Why elopement signals a possible care failure ¶
Facilities are expected to identify residents whose cognitive impairment puts them at risk of wandering and to put reasonable measures in place to keep them safe. Dementia frequently causes confusion and wandering, so a facility that admits such residents takes on the duty to guard against the foreseeable danger that one will leave and come to harm. Elopement can lead to serious injury or death from traffic, falls, exposure to heat or cold, or simply being lost and unable to seek help.

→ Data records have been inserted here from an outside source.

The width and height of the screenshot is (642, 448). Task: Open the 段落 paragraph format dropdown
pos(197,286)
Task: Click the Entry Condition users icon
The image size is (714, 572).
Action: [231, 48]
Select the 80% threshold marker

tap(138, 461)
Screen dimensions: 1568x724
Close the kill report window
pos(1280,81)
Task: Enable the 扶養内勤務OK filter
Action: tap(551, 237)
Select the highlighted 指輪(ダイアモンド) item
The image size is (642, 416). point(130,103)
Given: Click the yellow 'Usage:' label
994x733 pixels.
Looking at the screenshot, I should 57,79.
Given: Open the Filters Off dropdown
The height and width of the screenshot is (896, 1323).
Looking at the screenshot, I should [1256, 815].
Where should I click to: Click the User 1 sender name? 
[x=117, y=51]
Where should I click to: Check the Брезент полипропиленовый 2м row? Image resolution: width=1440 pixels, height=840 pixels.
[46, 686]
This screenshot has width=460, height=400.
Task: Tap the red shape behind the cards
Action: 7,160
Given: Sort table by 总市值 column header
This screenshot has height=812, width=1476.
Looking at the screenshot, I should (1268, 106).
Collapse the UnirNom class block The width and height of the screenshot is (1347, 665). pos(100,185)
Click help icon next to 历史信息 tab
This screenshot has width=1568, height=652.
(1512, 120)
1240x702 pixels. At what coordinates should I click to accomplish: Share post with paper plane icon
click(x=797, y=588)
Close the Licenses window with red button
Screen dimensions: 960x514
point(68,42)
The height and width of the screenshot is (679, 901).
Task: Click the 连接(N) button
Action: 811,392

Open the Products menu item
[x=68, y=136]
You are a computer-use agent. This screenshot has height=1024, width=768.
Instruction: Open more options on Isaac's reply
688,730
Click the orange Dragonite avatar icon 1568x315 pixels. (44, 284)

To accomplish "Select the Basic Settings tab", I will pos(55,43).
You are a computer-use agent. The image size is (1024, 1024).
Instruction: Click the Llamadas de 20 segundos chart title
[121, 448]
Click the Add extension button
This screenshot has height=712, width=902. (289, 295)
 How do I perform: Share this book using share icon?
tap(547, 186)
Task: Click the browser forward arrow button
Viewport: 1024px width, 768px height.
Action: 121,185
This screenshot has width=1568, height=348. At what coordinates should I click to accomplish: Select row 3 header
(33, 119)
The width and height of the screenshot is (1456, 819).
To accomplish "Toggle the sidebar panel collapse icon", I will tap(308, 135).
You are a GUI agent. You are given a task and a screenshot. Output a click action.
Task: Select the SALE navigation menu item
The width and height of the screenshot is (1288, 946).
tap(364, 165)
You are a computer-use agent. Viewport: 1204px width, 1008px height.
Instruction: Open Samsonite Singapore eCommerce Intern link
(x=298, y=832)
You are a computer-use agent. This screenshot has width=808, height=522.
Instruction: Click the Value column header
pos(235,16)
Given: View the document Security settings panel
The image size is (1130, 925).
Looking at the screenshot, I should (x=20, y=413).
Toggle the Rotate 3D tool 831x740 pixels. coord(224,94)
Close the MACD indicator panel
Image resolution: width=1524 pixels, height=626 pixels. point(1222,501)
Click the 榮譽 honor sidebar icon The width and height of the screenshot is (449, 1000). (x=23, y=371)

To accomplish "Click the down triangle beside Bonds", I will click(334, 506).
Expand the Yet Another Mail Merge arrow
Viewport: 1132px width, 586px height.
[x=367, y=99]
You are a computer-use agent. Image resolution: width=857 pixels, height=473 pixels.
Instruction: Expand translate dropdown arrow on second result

When a facility knew or should have known a resident was an elopement risk and failed to act on it, an injury that follows can reflect a breach of that duty.
What a claim examines ¶
Liability turns on whether the facility met the standard of care, so the analysis typically asks:
- Was the resident assessed as an elopement or wandering risk?
- Did the care plan call for appropriate safeguards, such as supervision, alarms, secured areas, or wander-management devices?
- Were those safeguards actually in place and working?
- Did a failure in supervision or security allow the resident to leave and get hurt?
Because these involve professional judgment about assessment and care, such claims generally sound in professional negligence, and O.C.G.A. § 9-11-9.1 then calls for a supporting expert affidavit. Direct-negligence theories, such as broken door alarms, unmonitored exits, or understaffing that left no one watching, can also apply.
Evidence and accountability ¶
Elopement-risk assessments, care plans, alarm and security records, staffing logs, and incident reports drive these cases. A documented wandering risk with no matching precautions is strong evidence of a breach. A resident’s right to be kept safe is recognized in the Bill of Rights for Residents of Long-term Care Facilities, O.C.G.A. § 31-8-100 et seq., and neglect that a family suspects can be reported under O.C.G.A. § 31-8-80 et seq. Whatever theory is chosen, the claim must fall within Georgia’s applicable limitation period.
The bottom line ¶
A family may be able to sue when a resident with dementia wanders out of a Georgia facility and is injured, if the facility failed to assess the elopement risk or to provide the supervision and security that reasonable care required. The assessment records and security measures usually reveal whether the facility protected a resident it knew was prone to wandering.
This article is for general educational and informational purposes only and is not legal advice. It does not create an attorney-client relationship, and Georgia law may change. For advice about a specific situation, consult a licensed Georgia personal injury attorney.